Report every line in the listing below that contains the word "date", copying each such line in full.

----

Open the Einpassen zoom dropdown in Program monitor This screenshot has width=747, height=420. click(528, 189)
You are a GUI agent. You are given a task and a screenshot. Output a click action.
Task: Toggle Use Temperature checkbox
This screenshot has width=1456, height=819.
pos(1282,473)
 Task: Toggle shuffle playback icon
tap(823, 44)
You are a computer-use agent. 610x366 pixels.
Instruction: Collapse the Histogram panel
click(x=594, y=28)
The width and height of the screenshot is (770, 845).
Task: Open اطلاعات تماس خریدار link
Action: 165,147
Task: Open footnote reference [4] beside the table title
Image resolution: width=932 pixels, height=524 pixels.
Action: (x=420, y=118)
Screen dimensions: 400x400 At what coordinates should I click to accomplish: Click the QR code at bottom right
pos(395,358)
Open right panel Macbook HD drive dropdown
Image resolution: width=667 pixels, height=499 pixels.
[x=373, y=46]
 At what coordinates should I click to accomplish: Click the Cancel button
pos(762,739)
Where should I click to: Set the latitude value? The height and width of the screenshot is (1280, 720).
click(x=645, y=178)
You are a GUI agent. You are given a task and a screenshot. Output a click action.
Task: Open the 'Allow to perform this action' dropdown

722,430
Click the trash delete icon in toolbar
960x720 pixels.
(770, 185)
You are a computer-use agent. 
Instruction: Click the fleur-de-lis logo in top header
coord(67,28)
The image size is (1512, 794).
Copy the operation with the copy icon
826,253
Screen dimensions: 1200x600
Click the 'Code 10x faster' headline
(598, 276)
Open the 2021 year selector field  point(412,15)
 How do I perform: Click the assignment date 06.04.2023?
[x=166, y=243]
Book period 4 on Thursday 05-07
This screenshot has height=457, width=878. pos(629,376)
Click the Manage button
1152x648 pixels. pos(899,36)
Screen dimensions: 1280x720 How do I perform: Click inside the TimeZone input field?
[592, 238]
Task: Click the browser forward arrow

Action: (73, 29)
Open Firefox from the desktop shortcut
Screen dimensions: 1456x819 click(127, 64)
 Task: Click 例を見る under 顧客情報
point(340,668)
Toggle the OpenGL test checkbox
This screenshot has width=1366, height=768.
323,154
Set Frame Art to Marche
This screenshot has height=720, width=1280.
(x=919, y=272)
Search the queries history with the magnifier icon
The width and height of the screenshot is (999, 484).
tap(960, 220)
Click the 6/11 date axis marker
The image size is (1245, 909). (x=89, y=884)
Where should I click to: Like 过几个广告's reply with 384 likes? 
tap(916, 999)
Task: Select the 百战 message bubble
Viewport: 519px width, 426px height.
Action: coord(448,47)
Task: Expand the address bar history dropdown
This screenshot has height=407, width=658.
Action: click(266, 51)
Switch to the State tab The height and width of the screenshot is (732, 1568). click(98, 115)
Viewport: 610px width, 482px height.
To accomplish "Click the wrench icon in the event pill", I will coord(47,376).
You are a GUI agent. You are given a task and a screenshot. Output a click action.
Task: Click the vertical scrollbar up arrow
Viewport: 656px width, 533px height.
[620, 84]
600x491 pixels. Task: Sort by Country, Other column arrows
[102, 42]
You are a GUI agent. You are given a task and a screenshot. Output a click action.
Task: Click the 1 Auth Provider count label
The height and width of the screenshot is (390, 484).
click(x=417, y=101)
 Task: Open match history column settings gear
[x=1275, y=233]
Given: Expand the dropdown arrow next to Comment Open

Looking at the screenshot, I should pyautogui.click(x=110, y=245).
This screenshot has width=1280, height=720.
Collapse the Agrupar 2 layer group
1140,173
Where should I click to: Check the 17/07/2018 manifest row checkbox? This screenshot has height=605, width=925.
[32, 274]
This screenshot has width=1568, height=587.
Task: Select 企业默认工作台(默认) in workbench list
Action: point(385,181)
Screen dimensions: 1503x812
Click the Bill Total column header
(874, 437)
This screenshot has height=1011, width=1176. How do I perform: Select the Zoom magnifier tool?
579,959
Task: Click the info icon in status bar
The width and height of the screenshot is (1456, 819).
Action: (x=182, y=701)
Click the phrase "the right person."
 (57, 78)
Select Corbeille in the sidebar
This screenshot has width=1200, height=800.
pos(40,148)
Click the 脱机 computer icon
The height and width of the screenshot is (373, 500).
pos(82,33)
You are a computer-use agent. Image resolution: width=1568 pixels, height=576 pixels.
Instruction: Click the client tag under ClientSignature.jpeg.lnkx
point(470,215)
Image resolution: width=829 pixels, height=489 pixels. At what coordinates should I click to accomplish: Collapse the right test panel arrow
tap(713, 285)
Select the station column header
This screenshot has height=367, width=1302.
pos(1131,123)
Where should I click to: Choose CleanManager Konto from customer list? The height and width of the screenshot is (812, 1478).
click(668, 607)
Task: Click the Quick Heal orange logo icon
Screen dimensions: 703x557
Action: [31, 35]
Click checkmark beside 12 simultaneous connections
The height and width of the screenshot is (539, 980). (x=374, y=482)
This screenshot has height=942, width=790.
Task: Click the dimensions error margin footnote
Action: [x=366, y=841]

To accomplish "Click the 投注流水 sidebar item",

----

* TASK ANSWER:
 How do I perform: Click the assignment date 06.04.2023?
Click the 6/11 date axis marker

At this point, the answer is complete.